# TEXT PASSAGE:
····················
Last Friday, The Stark County Political Report raised the question as to whether or not the county commissioners made a decision to upgrade the county's 9-1-1 dispatch system and in doing so might have cost county taxpayers $1 millon plus.
The Report believes that IF the commissioners made a costly mistake to Stark's taxpayers, it was all due to a "failure to communicate" by the commissioners' "expert" advisers and that the commissioners were acting on the information they had.
Chief of among the commissioners' advisers is former Canton fire chief and safety director in the Janet Creighton Canton mayoralty administration (2004 through 2007); namely, Joe Concatto.
Concatto was a surprise selection inasmuch as many of those staffing Stark's emergency services domain thought the likely choice was Nimishillen Township fire chief Richard Peterson.
Peterson had tied himself to former Nimishillen trustee Todd Bosley (turned county commissioner in the election of November 2006; defeating the-then incumbent commissioner Richard Regula) who, as a primary campaign issue, pledged to fix problems with the county's 9-1-1 dispatch as an outgrowth of incidents whereby errant dispatching jeopardized the ability of needy Stark Countians to get the most efficient in emergency services.
The opportunity came for Bosley to push a 9-1-1 dispatch rehab (described in a 2007/2008 commissioned analysis as being "broken") when in December, 2008 he and fellow commissioners Tom Harmon and Jane Vignos "imposed" a 1/2 cent county sales tax increase with half of the increase targeted to the 9-1-1 project.
The "imposed" nature of the increase fired up opposition in Stark and in the November election the opposers successfully repealed the increase. However, the increase tax collection had begun in April, 2009 and continued through March 31, 2010.
The SCPR believes that the "imposed" nature of the tax made it impossible for Bosley to be reelected as commissioner (or to any other Stark County-based office) and therefore he was not around - as commissioner - to guide the use of the several millions set aside for fixing 9-1-1 dispatching.
Before he left office, Bosley was a player in the process of determining whom was going to be the 9-1-1 rehab project manager.
Though it appears Bosley tried to have Peterson named 9-1-1 project manager (whom, the SCPR thinks, had - at the time, at least - more familiarity with Computer Aided Dispatch systems than Concatto); he failed.
····················
# DATA SHOWN:
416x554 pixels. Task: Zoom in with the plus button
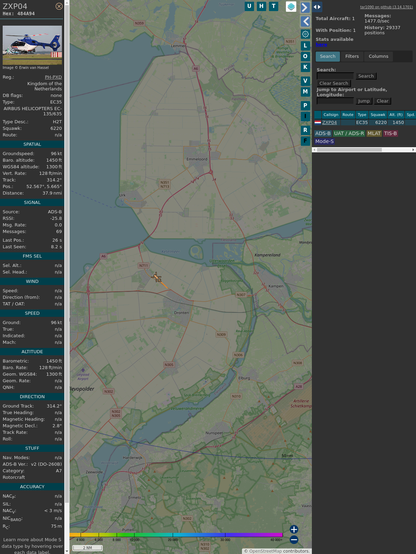click(x=294, y=529)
····················
# CHALLENGES:
[1] In the passage on Stark County's 9-1-1 dispatch, change "taxpayers" to "residents" and write out the part starting with "Last Friday, The" and going on through "information they had.".
[2] According to the passage on Stark County's 9-1-1 dispatch, in what month and year did collection of the increased sales tax begin?
The lines have nothing to do with the passage on Stark County's 9-1-1 dispatch.

# OUTPUTS BY TASK:
[1]
Last Friday, The Stark County Political Report raised the question as to whether or not the county commissioners made a decision to upgrade the county's 9-1-1 dispatch system and in doing so might have cost county residents $1 millon plus.
The Report believes that IF the commissioners made a costly mistake to Stark's residents, it was all due to a "failure to communicate" by the commissioners' "expert" advisers and that the commissioners were acting on the information they had.

[2] April 2009